To be repeatedly imprisoned for the same offences, as Des remarks, requires giving ‘being stupid a lot of very intelligent thought.’ The effect of such comical obstinacy is to call into question the troubling issue of real repeat offenders, for whom the prison gates seem to be revolving ones.
Lionel’s life changes when he wins £140 million in the lottery, which instantly turns him into a perennial tabloid feature. His wealth unwillingly unmoors him from his past life in the lower class. On his first day in the fictional Pantheon Grand Hotel, the ‘dearest’ place in London, he feels like ‘an astronaut, weightless, without connection, swimming in air’. Lionel – ghastly a man as he is – experiences an almost pitiable inner turmoil about the incongruity of his roots and present wealth. Despite the fact that Lionel now possesses a fortune that plants him squarely in the top one percent, not to mention investments that have ‘prospered almost uncontrollably right from the start’, his tastes and elocution betray him. He still pronounces his ths as ffs (hypothesis is hypoffesis, wrath is roff, and so on), talks and writes with glottal stops (computer is cumpew uh) and reads daily his Morning Lark, a lads’ mag consisting mainly of topless girls and other such reputable features as GILFs (MILFs but grandmothers). He senses acutely that he doesn’t truly belong to the world of the rich, for the inhabitants of which it seems – incredulously – to be ‘halfway normal’ to live until eighty. For comparison, there is the farcically premature and poignant decline of Grace Pepperdine, whose degenerating mental state prompts Lionel to institutionalize her in Scotland. In response to her protests, Lionel exclaims, ‘“Woman – you forty-two. You can’t fight the march of time!”’ Lionel feels what a tabloid reporter (the same agony aunt, Daphne, no less) derides as a ‘violent insecurity’ about his alien status, experiencing for the first time ‘something like an unexamined fear of derision’ by well-rooted members of the upper echelons.
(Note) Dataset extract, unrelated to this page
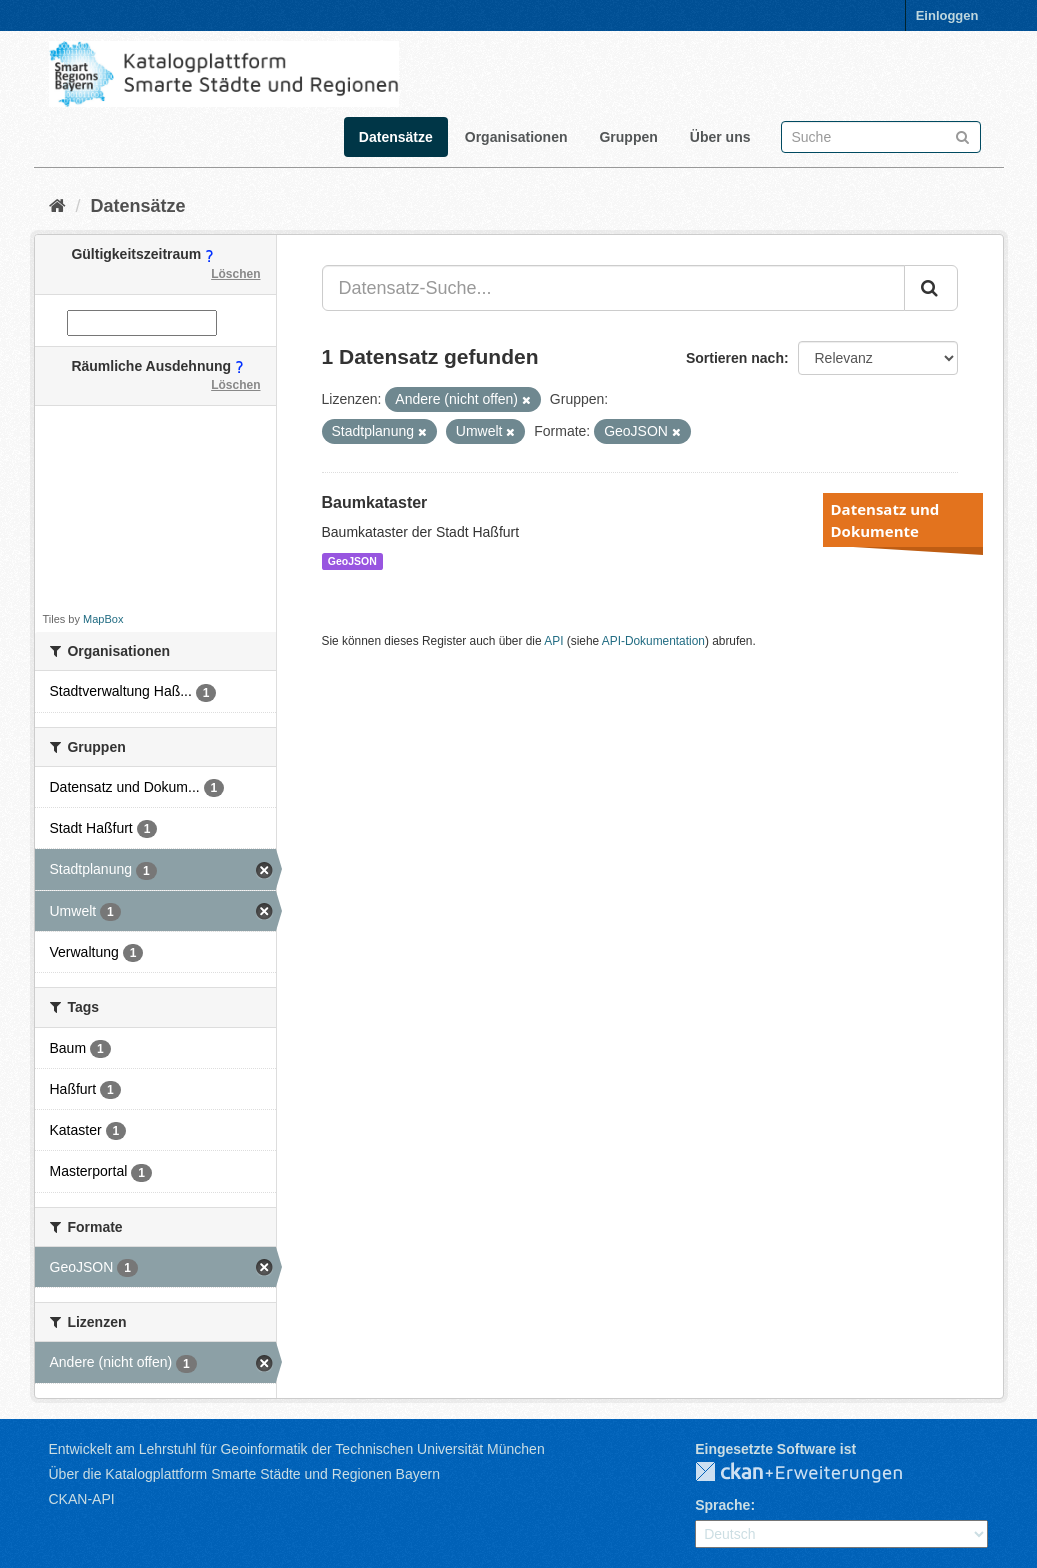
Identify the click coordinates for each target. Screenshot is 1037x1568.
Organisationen (516, 137)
What makes Lionel interesting is the unexpected care he shows for Des. Taking a preteen under one’s wing is no small matter, especially if the carer himself is only eighteen. Lionel has taught Des how to drive, buys him his first mobile phone and in the pre-lottery days treats him to feasts of KFC. At his high school, Squeers Free, where he would otherwise be a prime target, Des is rendered inviolable by the fact of his relation to Lionel: it helps that once a term, Lionel drops off and picks the boy up, accompanied by the pitbulls. Des loves his uncle ‘deeply and more or less unquestioningly’, despite the fact that he feels ‘slightly ill in his presence.’ The unresolved tension that underlies their relationship is, of course, the unknown matter relating to Grace.
The younger Des is bafflingly precocious (at age seven, he already knew he was ‘not religious’) yet a hopeless punctuator (the first confessional letter he pens features such gems as ‘ther’es’ and ‘i’ts’, both of which I am yet to see used by the worst illiterates on the Internet). Despite the odds – being an orphan and living alone during Lionel’s many prison stints – Des does well academically and gets accepted into university. A gentle soul and a self-professed romantic from the age of 15, he falls in love with a young woman named Dawn Sheringham. Their narrative is the novel’s only that is conveyed without irony or mockery.
Many passages in Amis’s novel read like scenes in a farce. There is a family reunion wedding that ends with forty-two imprisonments; a trilogy of pitbull pairs with names starting with J; and repeated issues with an industrial bin that either stays open or closed for weeks on end, prompting Lionel to alternately accuse Des of being the culprit and sitting on its lid, and demand that he sit on it. The novel’s denouement, deftly plotted, is a wonderful collision of the absurdity and humour of Amis’s writing.